Noga was working at Comfort Massage Studio in St. Paul when Stuart Knowlton arrived sometime after 2 a.m., pushed her into a chair and pressed his face into hers. She had been working with police to solicit and tape a phone confession from him.

" 'Take a look, because it's going to be your last,' " Noga recalled him saying. " 'I'll show you what she went through.' "

Knowlton was suspected in the Nov. 10, 1981, kidnapping and strangulation of 6-year-old Cassie Hansen, whose body was found the next day in a dumpster behind an auto repair shop on Grand Avenue. He stabbed Noga in the neck, behind the ear, slashed her throat and stabbed her in the buttocks during a 20-minute attack that nearly killed her.

On Wednesday, the 36th anniversary of the attack, St. Paul Police Chief Todd Axtell recognized Noga and three retired officers for the first time for their roles in solving Hansen's murder.

"Life was never the same for that generation of kids in this city," said retired officer Pat Scott as he received the chief's award for merit. "It shook us to our core. … Dorothy Noga did so much more than could be expected of anyone.

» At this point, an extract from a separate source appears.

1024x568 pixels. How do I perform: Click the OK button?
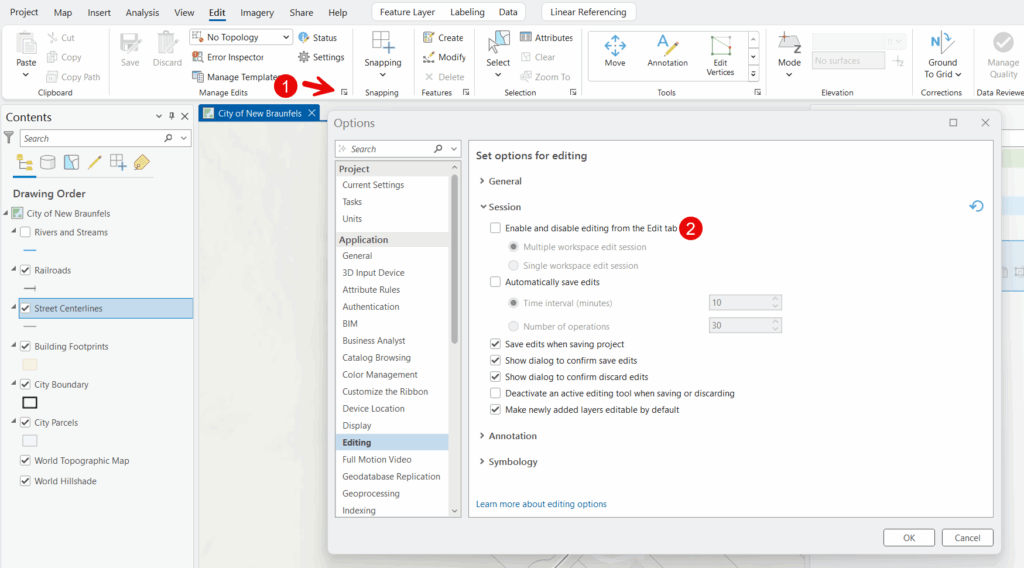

She is the hero in this room."

Scott responded to the attack on Noga, and is credited with saving her life by applying pressure to the wounds. Retired Sgt. Richard Klein and officer Jim Groh were recognized for responding to the original call about Hansen's disappearance, working with her family to broadcast her photo on TV that evening and developing early leads about Knowlton.

Axtell said that the officers and Noga had not been formally recognized for their contributions until Wednesday.

Cassie disappeared after she went to find a bathroom at Jehovah Evangelical Lutheran Church in St. Paul.

Noga was working that night when Knowlton stopped by the massage parlor about 10 p.m. posing as a shoe salesman. He left a business card and a phone number. She thought nothing of him.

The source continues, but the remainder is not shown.